O baiano José de Souza Pinto, ou como prefere ser chamado, General Souza Pinto, tem 101 anos e é o mais velho candidato do País nessas eleições. "Velho não, idoso. Muita gente considera os idosos como sucata que não se aproveita mais, como um pote de barro que quebrou. Não é assim, temos muito a oferecer ainda", disse, interrompendo o interlocutor que o chamou de "candidato mais velho do Brasil". O general concorre a uma vaga de deputado federal pelo PAN da Bahia.

No dia 12 de dezembro, Souza Pinto completa 102 anos. Viúvo desde 1990 e pai de duas filhas que lhe deram quatro netos, mora sozinho num apartamento nos Barris, bairro de classe média no centro de Salvador. Nascido em 1904 e filho de fazendeiros de Livramento, interior do Estado, o general se diz desiludido com os rumos da política nacional, mas que ainda não perdeu a esperança de poder transformá-la. "Precisamos de um trabalho de conversão. Explicar aos colegas de Congresso, aqueles que são bons, que eles devem agir por conta própria, e não presos a suas chefias. O deputado não pode ser um senhor da lei, mas sim um delegado do povo", afirmou.

"Vi golpes de Estado serem impostos e depois a democracia ser restaurada sob remendos", diz o general. "Temos de votar em alguém, mantermos esperançosos. Eu não perdi a esperança. Quando eu vejo um ventre saliente, eu penso: `Ali tem gente e tenho de lutar para que essa criança que vem aí viva num Brasil melhor’", disse.

A idade avançada não atrapalha Souza Pinto, pelo menos quando se fala da vontade de mudança. Ele assegura estar pronto para ocupar uma vaga na Câmara dos Deputados. "Quero conquistar muita gente lá (em Brasília). Quero falar do sofrimento de muitos aqui dos pobrezinhos", disse. Alguns dos "pobrezinhos" a que se refere são funcionários da fazenda que passou a comandar depois de aposentar-se do Exército, em 1956, depois de 35 anos dedicados às Forças Armadas.

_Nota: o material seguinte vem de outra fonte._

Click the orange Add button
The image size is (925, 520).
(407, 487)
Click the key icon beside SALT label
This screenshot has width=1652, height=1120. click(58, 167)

"Visitei a casa dos pais dos meus peões e vi como sofriam os velhinhos. Foi uma coisa horrível que me levou às lágrimas. Daí resolvi ajudá-los por conta", disse Souza Pinto, que só passou a se dedicar à política partidária depois que ficou viúvo.

O general filiou-se ao PAN em 1994 e foi candidato a deputado federal na ocasião. Não foi eleito. "Nunca passei necessidade na vida e depois que fiquei viúvo me entreguei ao partido. O que tinha de imóveis passei para minhas filhas", disse o candidato, que na declaração de bens apresentada ao Tribunal Regional Eleitoral da Bahia listou apenas um carro usado no valor de R$ 9 mil.